* **Document section**

- - -

The daily life and concerns of an educated Muslim woman were the subject of a Kennedy Center lecture. Photo by Lucy Schouten.
The daily life and concerns of an educated Muslim woman were the subject of a Kennedy Center lecture. Photo by Lucy Schouten.

 

Tahera Qutbuddin, professor of Arabic literature at the University of Chicago, described “The Experience of Being a Muslim Woman” at a lecture March 20 at the Kennedy Center, where an audio recording is available.

The lecture did not shy away from controversial topics like women’s education, women’s rights, gender roles and veiling.

Qutbuddin explained the importance of modesty in dress and manner for men and women in Islam, but she added that Islam is practiced in many different ways, and there are at least three major styles of modesty for Muslim women. She has not seen any of them restrict determined women, though.

- - -

* **Brief 1**
Retype the stretch of the lecture report from "Tahera Qutbuddin, professor" through "roles and veiling.".
* **Brief 2**
Lay out the rows as a numbered list, from the row that contains "自然 (187, 1097)" through the last row, skipping any blank lines.
The lecture report and the rows that follow come from unrelated sources.

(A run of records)
- - -

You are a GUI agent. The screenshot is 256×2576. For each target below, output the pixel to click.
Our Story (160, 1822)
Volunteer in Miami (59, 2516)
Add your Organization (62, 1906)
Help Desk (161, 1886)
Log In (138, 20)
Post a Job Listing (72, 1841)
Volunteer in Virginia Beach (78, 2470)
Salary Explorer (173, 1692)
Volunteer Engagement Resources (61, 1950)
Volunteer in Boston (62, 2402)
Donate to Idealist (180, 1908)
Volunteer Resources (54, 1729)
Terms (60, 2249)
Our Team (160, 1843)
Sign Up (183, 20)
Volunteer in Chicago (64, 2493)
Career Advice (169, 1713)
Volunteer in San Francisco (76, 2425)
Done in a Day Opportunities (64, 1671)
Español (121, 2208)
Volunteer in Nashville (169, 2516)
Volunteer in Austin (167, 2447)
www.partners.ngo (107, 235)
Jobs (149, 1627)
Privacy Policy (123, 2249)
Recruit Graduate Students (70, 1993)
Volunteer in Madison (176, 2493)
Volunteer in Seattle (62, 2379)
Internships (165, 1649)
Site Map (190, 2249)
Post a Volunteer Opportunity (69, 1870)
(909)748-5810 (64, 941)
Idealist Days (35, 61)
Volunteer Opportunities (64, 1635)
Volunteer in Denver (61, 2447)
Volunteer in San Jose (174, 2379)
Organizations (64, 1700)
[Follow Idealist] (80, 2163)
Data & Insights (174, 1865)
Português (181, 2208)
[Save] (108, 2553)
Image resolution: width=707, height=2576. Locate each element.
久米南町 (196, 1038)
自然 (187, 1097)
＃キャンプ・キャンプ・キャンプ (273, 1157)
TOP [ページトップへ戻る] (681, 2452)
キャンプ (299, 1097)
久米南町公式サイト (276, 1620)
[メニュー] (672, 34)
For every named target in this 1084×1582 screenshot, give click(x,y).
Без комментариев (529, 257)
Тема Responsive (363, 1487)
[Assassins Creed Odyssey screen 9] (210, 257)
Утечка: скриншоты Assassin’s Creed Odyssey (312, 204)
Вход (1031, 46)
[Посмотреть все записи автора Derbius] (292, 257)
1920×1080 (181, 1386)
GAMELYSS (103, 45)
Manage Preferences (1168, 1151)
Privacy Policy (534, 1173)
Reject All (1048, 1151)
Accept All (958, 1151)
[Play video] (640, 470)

- - -

* **Output 1**
Tahera Qutbuddin, professor of Arabic literature at the University of Chicago, described “The Experience of Being a Muslim Woman” at a lecture March 20 at the Kennedy Center, where an audio recording is available.

The lecture did not shy away from controversial topics like women’s education, women’s rights, gender roles and veiling.

* **Output 2**
1. 自然 (187, 1097)
2. ＃キャンプ・キャンプ・キャンプ (273, 1157)
3. TOP [ページトップへ戻る] (681, 2452)
4. キャンプ (299, 1097)
5. 久米南町公式サイト (276, 1620)
6. [メニュー] (672, 34)
7. For every named target in this 1084×1582 screenshot, give click(x,y).
8. Без комментариев (529, 257)
9. Тема Responsive (363, 1487)
10. [Assassins Creed Odyssey screen 9] (210, 257)
11. Утечка: скриншоты Assassin’s Creed Odyssey (312, 204)
12. Вход (1031, 46)
13. [Посмотреть все записи автора Derbius] (292, 257)
14. 1920×1080 (181, 1386)
15. GAMELYSS (103, 45)
16. Manage Preferences (1168, 1151)
17. Privacy Policy (534, 1173)
18. Reject All (1048, 1151)
19. Accept All (958, 1151)
20. [Play video] (640, 470)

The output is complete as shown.